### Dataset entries
%%
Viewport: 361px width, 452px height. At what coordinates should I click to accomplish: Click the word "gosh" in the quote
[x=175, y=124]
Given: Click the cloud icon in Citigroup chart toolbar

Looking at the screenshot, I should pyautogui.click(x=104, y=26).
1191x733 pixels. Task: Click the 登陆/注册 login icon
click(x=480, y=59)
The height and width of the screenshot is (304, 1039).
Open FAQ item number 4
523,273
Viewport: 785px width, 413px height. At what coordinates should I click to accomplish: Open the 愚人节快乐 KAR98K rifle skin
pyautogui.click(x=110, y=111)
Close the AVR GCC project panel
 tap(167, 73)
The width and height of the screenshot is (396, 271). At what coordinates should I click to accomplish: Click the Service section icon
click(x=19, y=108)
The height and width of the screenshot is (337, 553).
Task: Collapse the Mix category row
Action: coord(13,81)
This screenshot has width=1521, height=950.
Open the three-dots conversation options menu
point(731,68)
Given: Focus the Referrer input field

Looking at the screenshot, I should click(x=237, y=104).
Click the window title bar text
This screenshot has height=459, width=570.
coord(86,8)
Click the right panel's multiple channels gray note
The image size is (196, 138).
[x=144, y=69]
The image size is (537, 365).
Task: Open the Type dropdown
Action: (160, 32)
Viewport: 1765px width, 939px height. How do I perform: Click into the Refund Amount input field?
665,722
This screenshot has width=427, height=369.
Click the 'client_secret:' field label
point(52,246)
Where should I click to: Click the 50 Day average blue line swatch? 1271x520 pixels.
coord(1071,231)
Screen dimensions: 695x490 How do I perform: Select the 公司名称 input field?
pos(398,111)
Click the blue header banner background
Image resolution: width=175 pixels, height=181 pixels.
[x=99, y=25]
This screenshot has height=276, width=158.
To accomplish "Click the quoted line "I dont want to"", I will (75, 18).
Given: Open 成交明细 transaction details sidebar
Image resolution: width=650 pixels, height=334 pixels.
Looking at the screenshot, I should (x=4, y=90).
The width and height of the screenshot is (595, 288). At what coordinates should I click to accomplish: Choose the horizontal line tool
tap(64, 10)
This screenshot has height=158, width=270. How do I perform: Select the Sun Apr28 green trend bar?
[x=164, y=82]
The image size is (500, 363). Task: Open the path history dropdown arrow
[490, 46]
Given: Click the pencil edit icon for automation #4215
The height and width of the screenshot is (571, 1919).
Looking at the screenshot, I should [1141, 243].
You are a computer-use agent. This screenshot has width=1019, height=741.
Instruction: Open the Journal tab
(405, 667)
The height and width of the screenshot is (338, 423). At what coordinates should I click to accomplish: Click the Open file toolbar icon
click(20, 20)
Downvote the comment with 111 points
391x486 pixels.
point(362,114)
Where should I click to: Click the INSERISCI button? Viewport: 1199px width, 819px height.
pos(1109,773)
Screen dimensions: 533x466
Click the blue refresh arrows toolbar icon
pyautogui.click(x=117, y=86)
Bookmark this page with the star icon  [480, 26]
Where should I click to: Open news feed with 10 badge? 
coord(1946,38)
%%
### Work order
Above are the records; copy all of them exactly.

### Task answer
Viewport: 361px width, 452px height. At what coordinates should I click to accomplish: Click the word "gosh" in the quote
[x=175, y=124]
Given: Click the cloud icon in Citigroup chart toolbar

Looking at the screenshot, I should pyautogui.click(x=104, y=26).
1191x733 pixels. Task: Click the 登陆/注册 login icon
click(x=480, y=59)
The height and width of the screenshot is (304, 1039).
Open FAQ item number 4
523,273
Viewport: 785px width, 413px height. At what coordinates should I click to accomplish: Open the 愚人节快乐 KAR98K rifle skin
pyautogui.click(x=110, y=111)
Close the AVR GCC project panel
 tap(167, 73)
The width and height of the screenshot is (396, 271). At what coordinates should I click to accomplish: Click the Service section icon
click(x=19, y=108)
The height and width of the screenshot is (337, 553).
Task: Collapse the Mix category row
Action: coord(13,81)
This screenshot has width=1521, height=950.
Open the three-dots conversation options menu
point(731,68)
Given: Focus the Referrer input field

Looking at the screenshot, I should click(x=237, y=104).
Click the window title bar text
This screenshot has height=459, width=570.
coord(86,8)
Click the right panel's multiple channels gray note
The image size is (196, 138).
[x=144, y=69]
The image size is (537, 365).
Task: Open the Type dropdown
Action: (160, 32)
Viewport: 1765px width, 939px height. How do I perform: Click into the Refund Amount input field?
665,722
This screenshot has width=427, height=369.
Click the 'client_secret:' field label
point(52,246)
Where should I click to: Click the 50 Day average blue line swatch? 1271x520 pixels.
coord(1071,231)
Screen dimensions: 695x490 How do I perform: Select the 公司名称 input field?
pos(398,111)
Click the blue header banner background
Image resolution: width=175 pixels, height=181 pixels.
[x=99, y=25]
This screenshot has height=276, width=158.
To accomplish "Click the quoted line "I dont want to"", I will (75, 18).
Given: Open 成交明细 transaction details sidebar
Image resolution: width=650 pixels, height=334 pixels.
Looking at the screenshot, I should (x=4, y=90).
The width and height of the screenshot is (595, 288). At what coordinates should I click to accomplish: Choose the horizontal line tool
tap(64, 10)
This screenshot has height=158, width=270. How do I perform: Select the Sun Apr28 green trend bar?
[x=164, y=82]
The image size is (500, 363). Task: Open the path history dropdown arrow
[490, 46]
Given: Click the pencil edit icon for automation #4215
The height and width of the screenshot is (571, 1919).
Looking at the screenshot, I should [1141, 243].
You are a computer-use agent. This screenshot has width=1019, height=741.
Instruction: Open the Journal tab
(405, 667)
The height and width of the screenshot is (338, 423). At what coordinates should I click to accomplish: Click the Open file toolbar icon
click(20, 20)
Downvote the comment with 111 points
391x486 pixels.
point(362,114)
Where should I click to: Click the INSERISCI button? Viewport: 1199px width, 819px height.
pos(1109,773)
Screen dimensions: 533x466
Click the blue refresh arrows toolbar icon
pyautogui.click(x=117, y=86)
Bookmark this page with the star icon  [480, 26]
Where should I click to: Open news feed with 10 badge? 
coord(1946,38)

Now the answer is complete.